Malgré les succès, l’ingénieur poursuit sa mission d’exploration des plasmas et garde les pieds sur terre. Travaillant souvent de 60 à 70 heures par semaine, il n’a jamais cessé d’exercer son métier de professeur, à temps partiel au cours des dernières années puis comme professeur associé depuis sa retraite de l’Université de Sherbrooke en janvier 2007. Aujourd’hui encore, il supervise des étudiants de deuxième et de troisième cycles, qui se penchent sur les aspects plus fondamentaux des plasmas et peuvent ainsi publier leurs résultats dans des revues savantes. Auteur de près de 150 publications, de 2 ouvrages et de plusieurs chapitres de livres, organisateur de grandes conférences internationales et titulaire de 25 brevets, Maher Boulos a déjà reçu de nombreuses distinctions pour sa carrière exceptionnelle. Par exemple, en 2003, il a été admis au Temple de la renommée de la Thermal Spray Society aux États-Unis et a reçu le prix Armand-Bombardier de l’Acfas et le prix Innovateur de l’année de l’Association de la recherche industrielle du Québec (ADRIQ). En 2006, Maher Boulos et Tekna Systèmes Plasma ont reçu conjointement avec l’Université de Sherbrooke le prix Synergie du Conseil de recherches en sciences naturelles et en génie du Canada (CRSNG).

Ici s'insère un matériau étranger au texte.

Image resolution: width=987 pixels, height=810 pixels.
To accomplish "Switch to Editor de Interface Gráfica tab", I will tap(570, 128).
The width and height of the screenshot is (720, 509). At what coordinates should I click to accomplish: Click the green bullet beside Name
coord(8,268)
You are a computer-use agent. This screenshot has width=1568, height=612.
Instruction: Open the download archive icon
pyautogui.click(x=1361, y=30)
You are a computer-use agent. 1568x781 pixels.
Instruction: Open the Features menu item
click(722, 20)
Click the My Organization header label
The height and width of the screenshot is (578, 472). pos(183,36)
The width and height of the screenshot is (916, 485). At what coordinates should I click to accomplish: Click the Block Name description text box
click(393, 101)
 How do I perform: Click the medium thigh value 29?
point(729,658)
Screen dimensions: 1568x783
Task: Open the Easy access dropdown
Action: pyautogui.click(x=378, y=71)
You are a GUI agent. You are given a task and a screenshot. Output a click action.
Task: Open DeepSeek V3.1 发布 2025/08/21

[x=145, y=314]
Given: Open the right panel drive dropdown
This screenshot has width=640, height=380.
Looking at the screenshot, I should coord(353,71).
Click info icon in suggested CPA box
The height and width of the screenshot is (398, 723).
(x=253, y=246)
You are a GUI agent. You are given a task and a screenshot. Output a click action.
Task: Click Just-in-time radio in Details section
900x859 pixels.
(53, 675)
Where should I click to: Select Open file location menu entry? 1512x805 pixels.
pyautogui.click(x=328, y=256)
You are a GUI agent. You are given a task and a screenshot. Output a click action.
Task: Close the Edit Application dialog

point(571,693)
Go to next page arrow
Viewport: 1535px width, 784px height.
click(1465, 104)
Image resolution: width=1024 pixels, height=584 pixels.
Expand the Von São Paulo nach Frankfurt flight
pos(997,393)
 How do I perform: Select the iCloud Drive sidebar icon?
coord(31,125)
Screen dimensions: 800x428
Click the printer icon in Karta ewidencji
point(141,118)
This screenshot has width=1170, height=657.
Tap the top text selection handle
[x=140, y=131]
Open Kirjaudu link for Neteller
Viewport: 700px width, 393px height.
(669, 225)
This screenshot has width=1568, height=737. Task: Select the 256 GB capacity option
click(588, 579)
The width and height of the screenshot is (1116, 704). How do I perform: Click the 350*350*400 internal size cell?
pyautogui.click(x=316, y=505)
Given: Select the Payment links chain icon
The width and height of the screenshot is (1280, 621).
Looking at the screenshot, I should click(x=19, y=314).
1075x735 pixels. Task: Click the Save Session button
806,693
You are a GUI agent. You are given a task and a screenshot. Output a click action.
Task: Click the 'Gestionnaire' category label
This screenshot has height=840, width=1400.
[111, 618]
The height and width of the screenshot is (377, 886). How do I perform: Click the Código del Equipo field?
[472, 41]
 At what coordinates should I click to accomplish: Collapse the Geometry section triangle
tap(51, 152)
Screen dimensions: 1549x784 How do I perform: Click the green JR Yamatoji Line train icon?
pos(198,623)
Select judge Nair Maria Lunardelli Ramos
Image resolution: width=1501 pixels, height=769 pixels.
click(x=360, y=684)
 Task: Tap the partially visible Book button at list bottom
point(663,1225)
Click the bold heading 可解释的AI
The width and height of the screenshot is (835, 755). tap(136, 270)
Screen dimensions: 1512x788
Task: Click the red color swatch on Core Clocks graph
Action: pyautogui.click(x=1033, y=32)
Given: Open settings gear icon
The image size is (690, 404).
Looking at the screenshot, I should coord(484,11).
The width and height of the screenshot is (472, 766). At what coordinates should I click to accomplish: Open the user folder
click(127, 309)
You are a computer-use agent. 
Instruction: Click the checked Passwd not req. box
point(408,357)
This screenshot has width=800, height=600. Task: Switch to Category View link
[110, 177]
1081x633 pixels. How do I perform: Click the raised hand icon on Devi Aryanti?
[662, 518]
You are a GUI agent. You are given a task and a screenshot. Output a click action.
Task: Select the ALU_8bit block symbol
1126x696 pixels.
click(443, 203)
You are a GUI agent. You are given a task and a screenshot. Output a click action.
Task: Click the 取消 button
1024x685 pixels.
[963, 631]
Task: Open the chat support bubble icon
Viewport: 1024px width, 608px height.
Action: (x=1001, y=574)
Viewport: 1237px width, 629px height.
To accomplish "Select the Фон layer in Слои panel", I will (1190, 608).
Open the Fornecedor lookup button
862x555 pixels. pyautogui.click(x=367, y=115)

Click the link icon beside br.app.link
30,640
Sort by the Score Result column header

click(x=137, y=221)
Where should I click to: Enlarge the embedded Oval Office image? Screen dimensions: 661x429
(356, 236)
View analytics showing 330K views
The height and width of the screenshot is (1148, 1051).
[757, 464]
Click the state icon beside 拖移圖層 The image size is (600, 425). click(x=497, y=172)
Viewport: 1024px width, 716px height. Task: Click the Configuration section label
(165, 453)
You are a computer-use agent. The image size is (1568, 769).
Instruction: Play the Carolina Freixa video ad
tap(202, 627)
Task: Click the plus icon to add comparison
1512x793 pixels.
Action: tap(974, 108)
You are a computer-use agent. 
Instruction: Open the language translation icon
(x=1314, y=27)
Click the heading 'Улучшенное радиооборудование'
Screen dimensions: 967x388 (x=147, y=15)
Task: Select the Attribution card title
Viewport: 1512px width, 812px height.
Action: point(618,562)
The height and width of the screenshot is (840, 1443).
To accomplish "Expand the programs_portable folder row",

Aux yeux de Maher Boulos, le succès de sa compagnie reste pourtant le travail d’une équipe qui l’a appuyée de manière inconditionnelle depuis ses débuts. Marié depuis près de 40 ans, Maher Boulos tient aussi à rendre hommage à son épouse Alice, qui a accepté les sacrifices familiaux comme si elle était une partenaire à temps plein de son projet. Père d’un garçon et d’une fille, tous deux médecins spécialistes en Suisse, grand-père depuis quelques mois, Maher Boulos est resté très attaché aux siens malgré la charge de travail. Ainsi, il se rend régulièrement en Suisse pour passer du temps en famille, et il retourne à l’occasion en Égypte même s’il n’y a plus de proches parents. Sportif, il aime aussi barrer son voilier sur le lac Memphrémagog et espère, un jour, profiter d’une retraite bien méritée pour recommencer à peindre, une autre activité créatrice qui le passionne depuis l’enfance.